The Carnivore Diet: When Elimination Goes All the Way
The carnivore diet is the most extreme elimination diet in existence. All animal foods, zero plant foods.
The Carnivore Diet: When Elimination Goes All the Way
What It Is
The carnivore diet is the most extreme elimination diet in existence. All animal foods, zero plant foods. Meat, fish, eggs, and optionally dairy — butter, ghee, aged cheese. Nothing from the plant kingdom. No vegetables, no fruits, no grains, no legumes, no nuts, no seeds, no herbs, no spices (salt is a mineral, not a plant — salt stays).
This is not a long-term dietary recommendation for everyone. It is a diagnostic and therapeutic tool — the cleanest possible baseline from which to identify what a human body can and cannot tolerate.
Why It Works for Some People
Every plant produces chemical defense compounds. Unlike animals, plants cannot run from predators. They wage chemical warfare instead. Oxalates, lectins, phytates, saponins, salicylates, tannins, goitrogens, solanine (nightshades), trypsin inhibitors, FODMAPs, histamine (in fermented plant foods), phytoestrogens — the list is long.
For most people, these compounds are handled without issue. The gut degrades them, the liver detoxifies them, and they pass through unremarkably.

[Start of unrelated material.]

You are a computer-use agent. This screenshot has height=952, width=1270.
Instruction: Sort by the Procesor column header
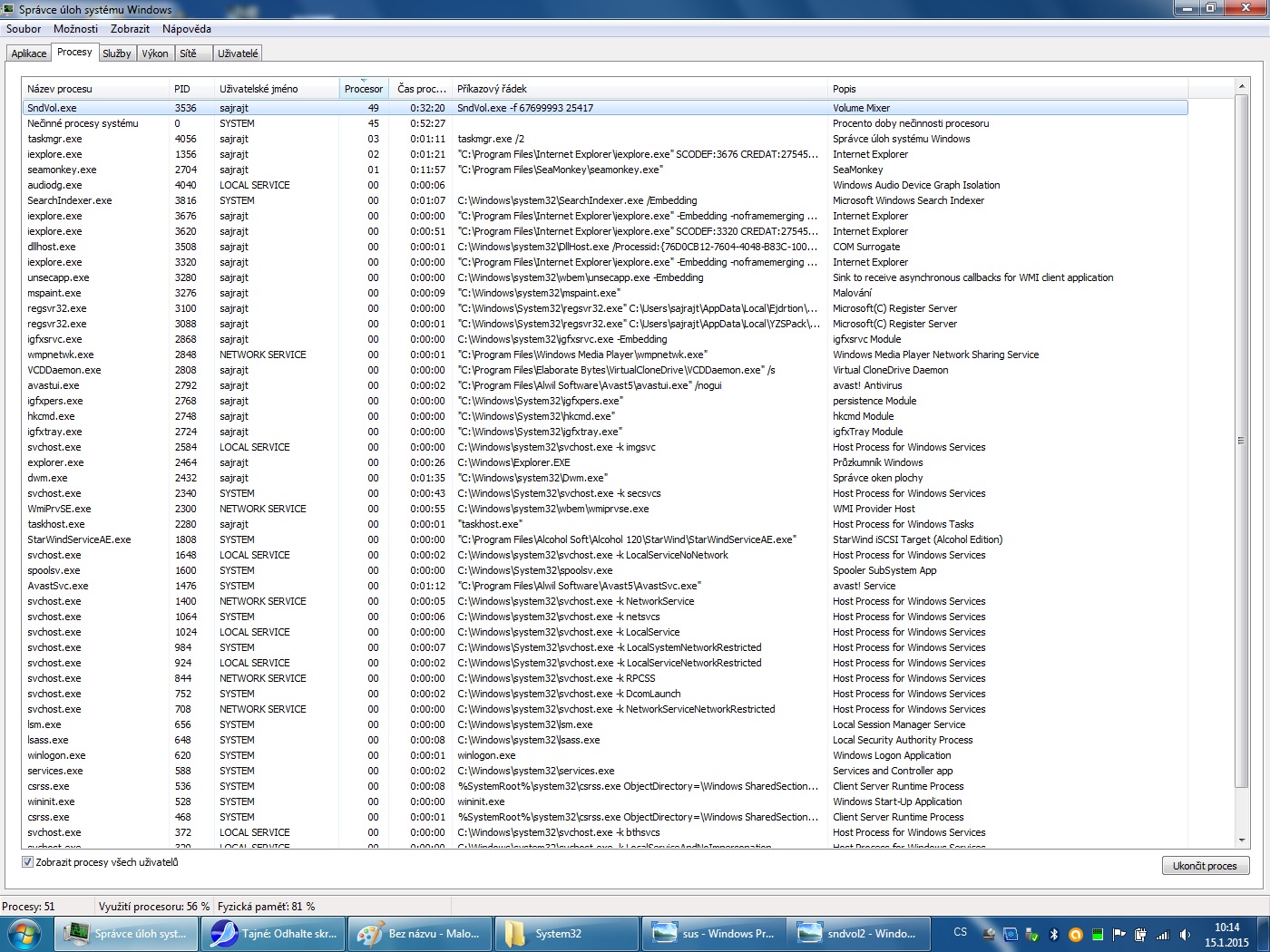(x=364, y=89)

But for patients with compromised gut barriers, impaired detoxification, mast cell activation, or autoimmune dysregulation, any or all of these compounds can trigger inflammation, immune activation, and symptoms.

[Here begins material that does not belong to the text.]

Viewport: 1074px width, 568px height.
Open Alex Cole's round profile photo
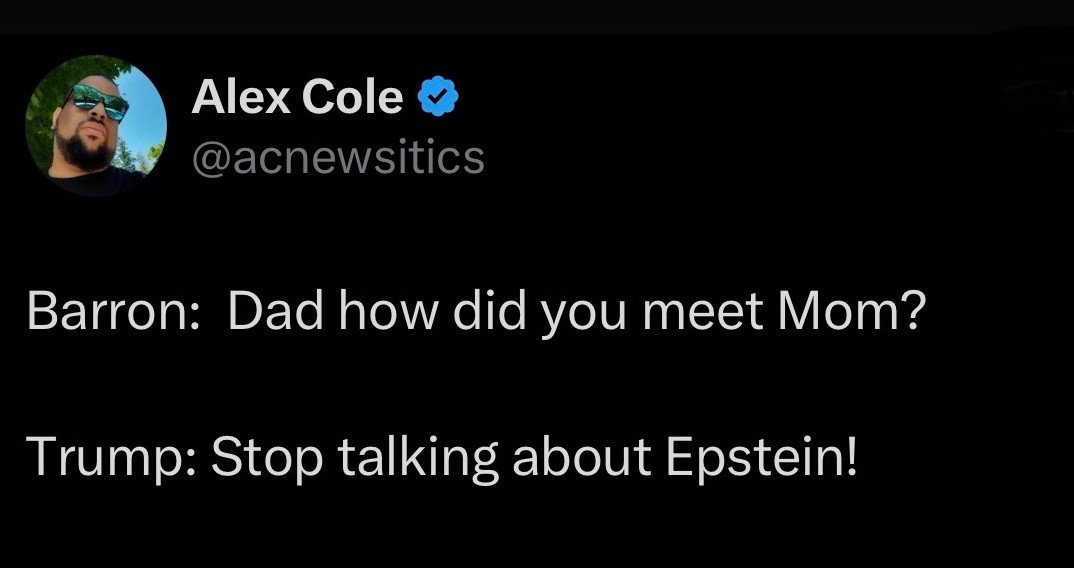coord(96,126)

The carnivore diet eliminates every single plant-based antinutrient simultaneously. For the patient who “reacts to everything” — who has tried the Autoimmune Protocol and still reacts, who has eliminated FODMAPs and lectins and nightshades and oxalates individually with partial but incomplete relief — carnivore removes the entire category at once. It answers the question: what happens when we remove all plant matter?
Who Benefits
Severe autoimmune disease that has failed AIP: When even AIP-compliant foods trigger flares, carnivore provides the next level of elimination. Rheumatoid arthritis, ankylosing spondylitis, psoriasis, lupus, Hashimoto’s thyroiditis.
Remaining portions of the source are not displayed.